サリーにしてもメイプルにしても、その防御能力の持続に明確な時間制限はない。片やプレイヤースキル、片や常時発動中のスキル、当たらないなら、効かないならその関係はどれだけ経っても変わらない。
「【サイクロンカッター】【クインタプルスラッシュ】!」
特殊なスキルでも大技もない、基本的なスキルの派生先での攻撃。それでも、それらは確実にボスのHPを減らしていく。一方的にダメージを与えられているなら、それ以上のものはなくとも構わない。
それに、もし必要ならば今のサリーはほんの一瞬だけメイプルの力を借りることもできるのだ。
「【クイックチェンジ】!【砲身展開】!」
サリーの背中に黄色のポリゴンが収束し、いくつもの砲身が出現すると、メイプルのそれと同じように火を噴いた。
「【虚実反転】」
近距離から放たれた攻撃はボスを貫いて逆側に貫通し、ダメージエフェクトに混ざりつつ背中の武装と共に黄色い光に変わって消えていく。
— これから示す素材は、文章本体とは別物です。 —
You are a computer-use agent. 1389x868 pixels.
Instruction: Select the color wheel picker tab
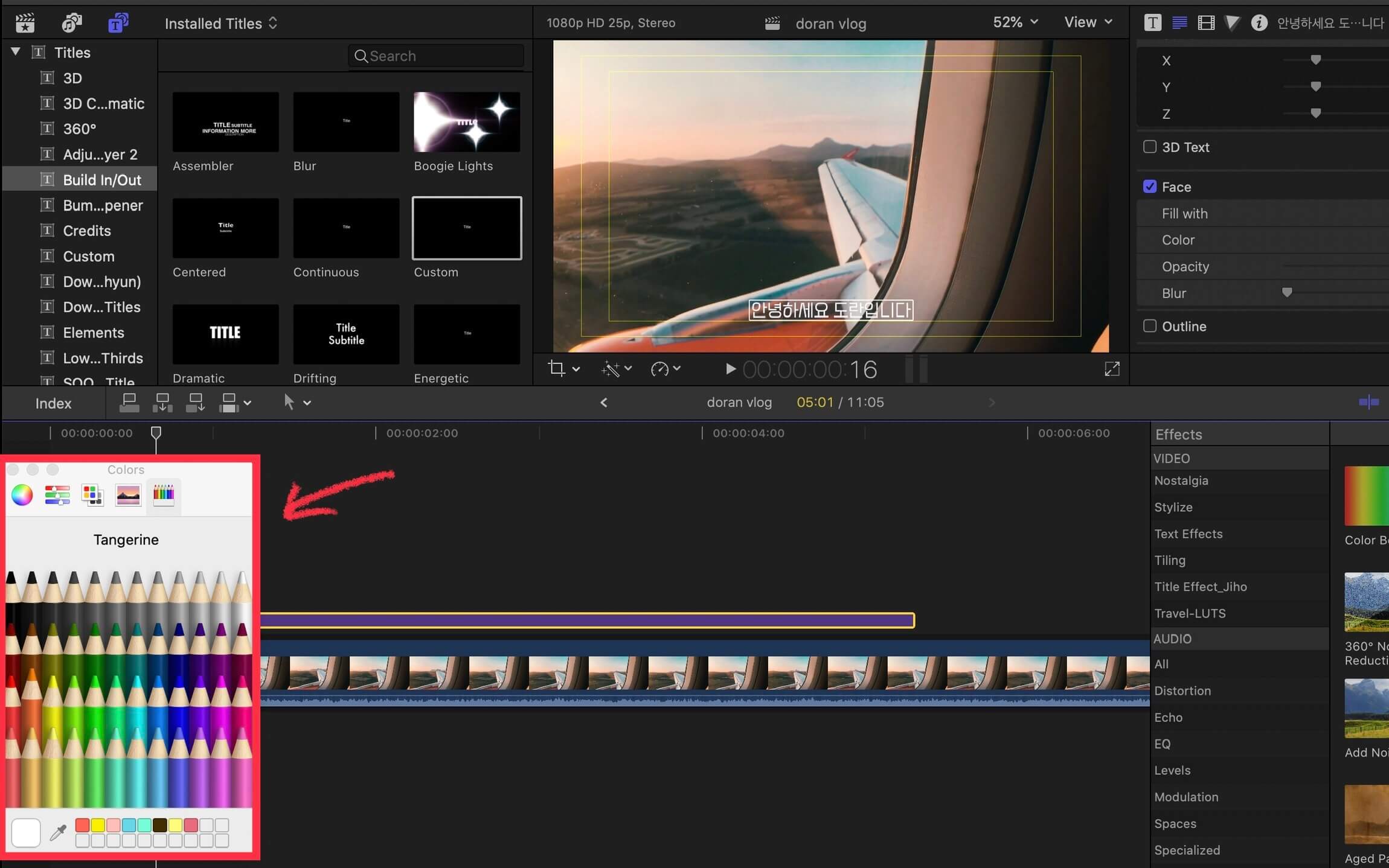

「撃ち続けられないと強みは発揮しきれないか………っと、メイプル、あとは頼んだよ!」
「うん!」
大量の光線が迫ってくるのを見たサリーは武器を大盾に変えて、身体を守りつつボスから離れていく。
すると水底で爆発が起こり、サリーと入れ替わるようにして、光線の雨を跳ね飛ばしながら弾丸のようにメイプルが射出される。
メイプルはそのままボスの顔面にビタッと張り付くと、サリーよりもさらに近く、砲口をボスに密着させてレーザーを放つ。
「どーだ!」
赤い光がボスを貫くと、最後に一際強くボスの体が輝いて辺りを照らし、そのまま倒れる際の光が溢れその巨体は爆散するのだった。